Information:
——————
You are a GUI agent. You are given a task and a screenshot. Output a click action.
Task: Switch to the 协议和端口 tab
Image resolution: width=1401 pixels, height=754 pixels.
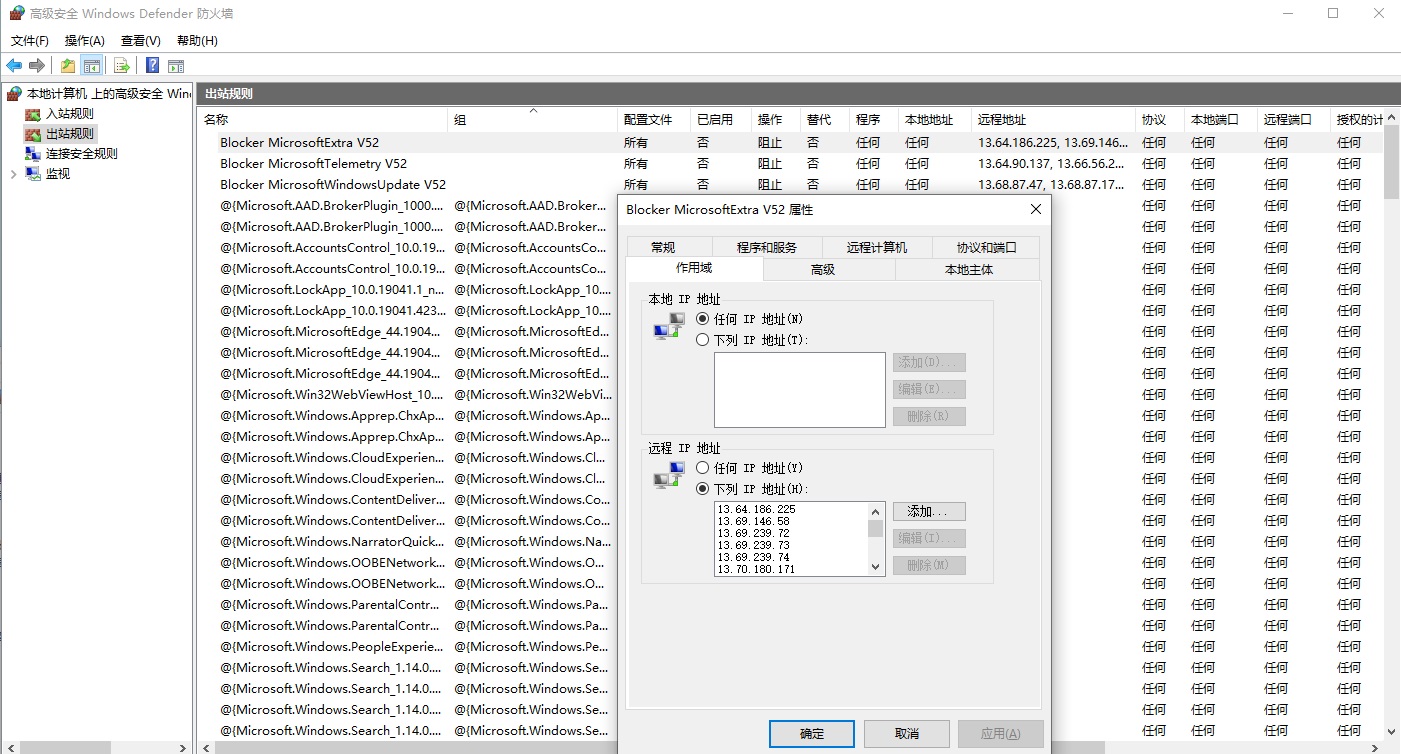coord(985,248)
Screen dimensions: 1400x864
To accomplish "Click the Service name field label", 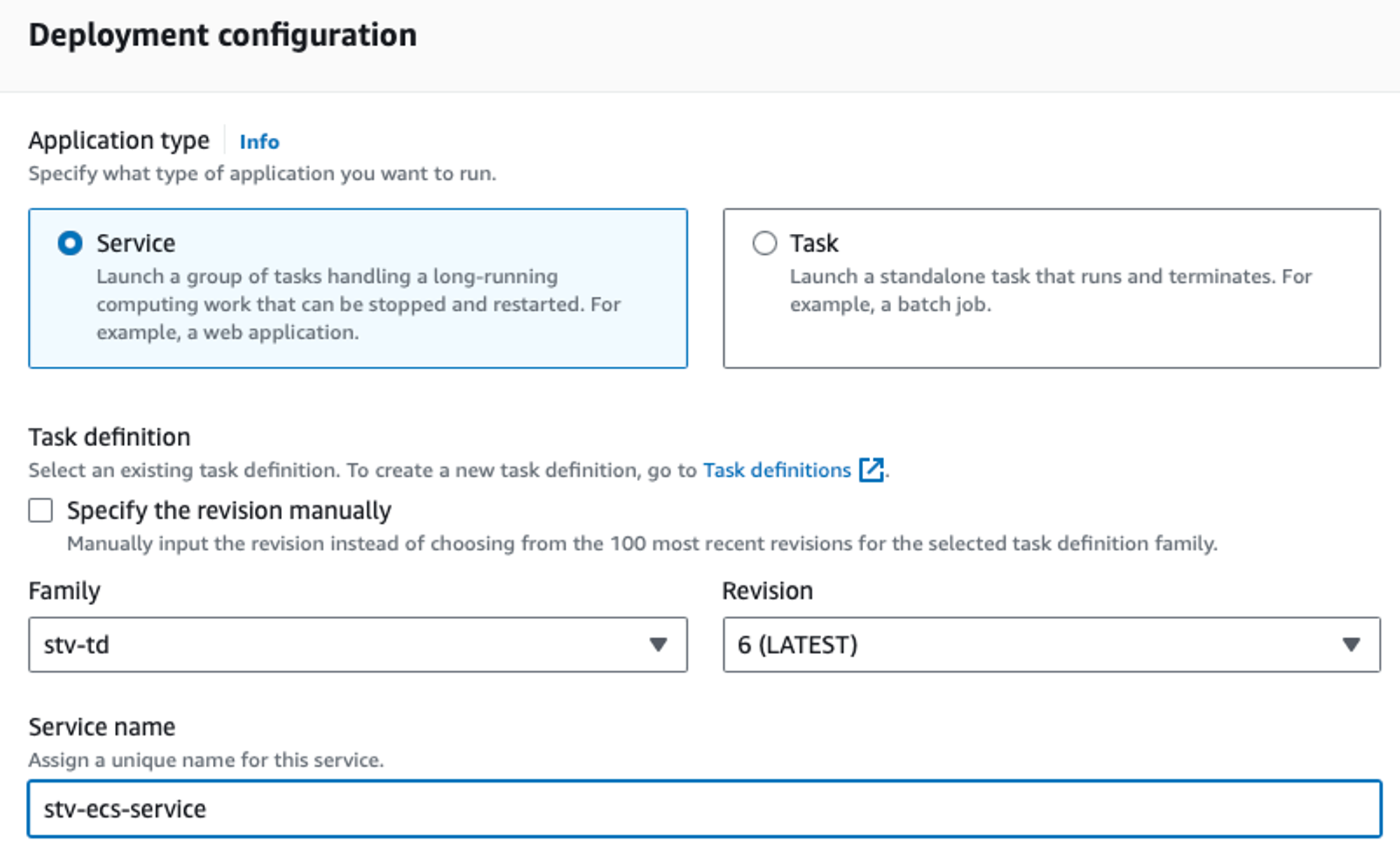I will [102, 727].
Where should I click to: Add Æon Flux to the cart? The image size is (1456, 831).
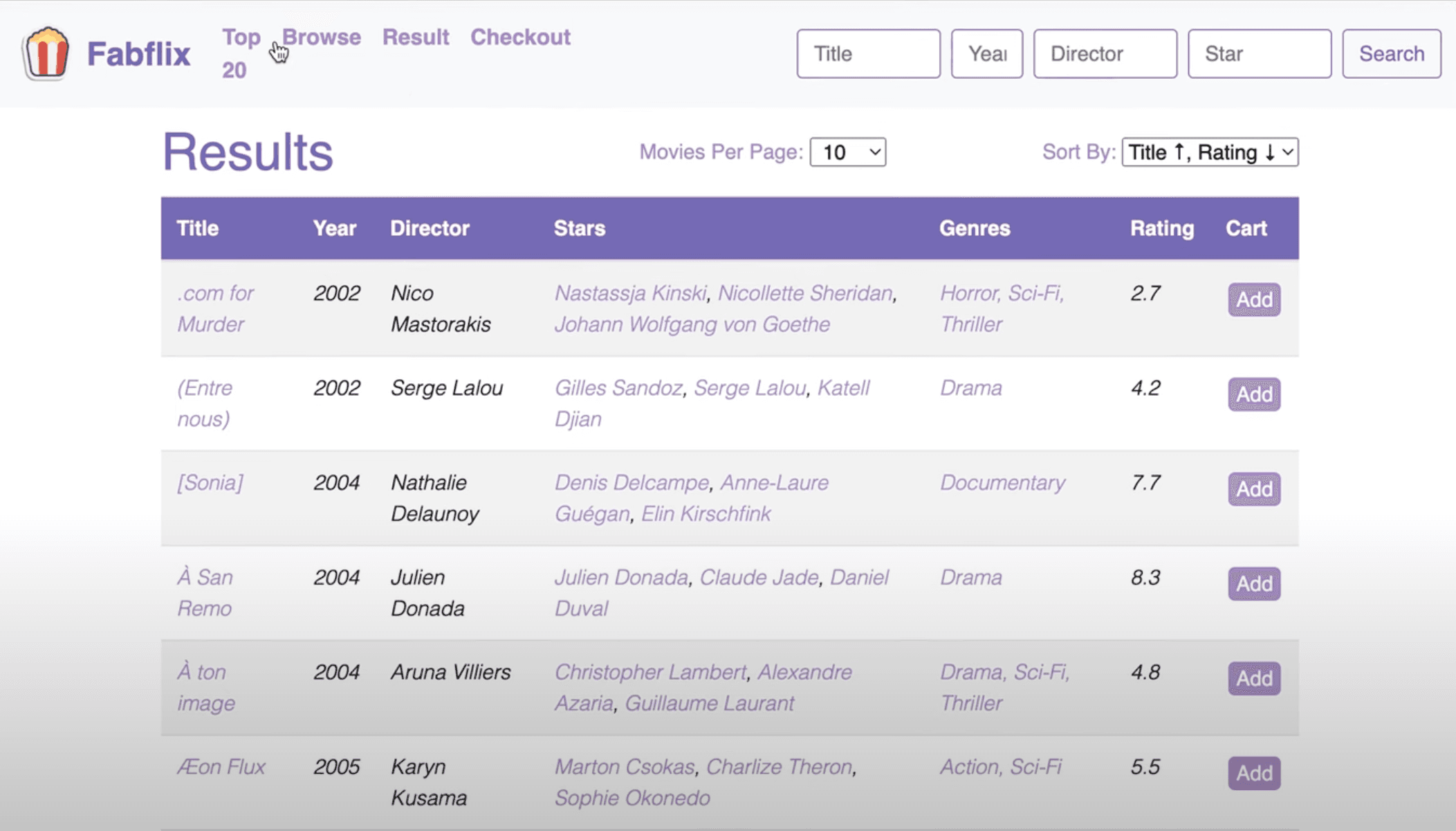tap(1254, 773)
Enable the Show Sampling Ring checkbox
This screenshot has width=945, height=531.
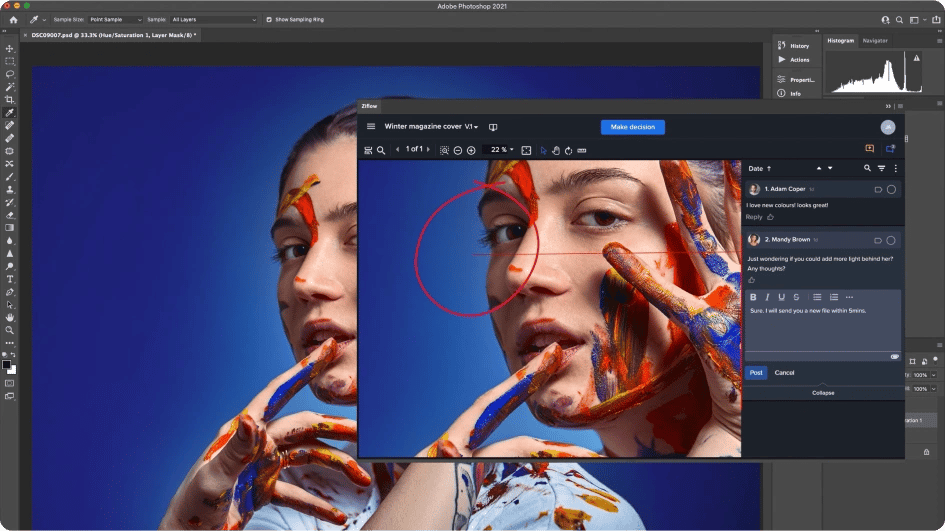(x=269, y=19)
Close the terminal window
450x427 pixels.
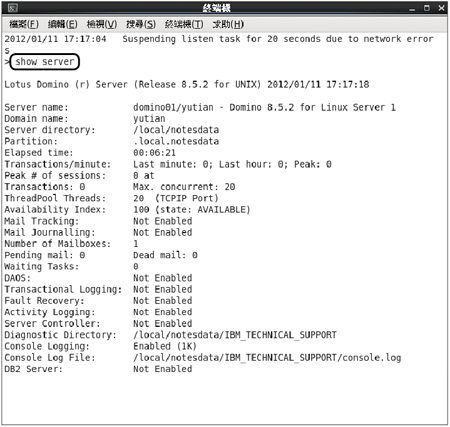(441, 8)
——————
Task directions:
Set down, exactly as written, each line from the one that contains "Enable the Show Sampling Ring checkbox" to the last line of the records, but none of the pictures.

Expected answer:
Enable the Show Sampling Ring checkbox
This screenshot has width=945, height=531.
(x=269, y=19)
Close the terminal window
450x427 pixels.
(441, 8)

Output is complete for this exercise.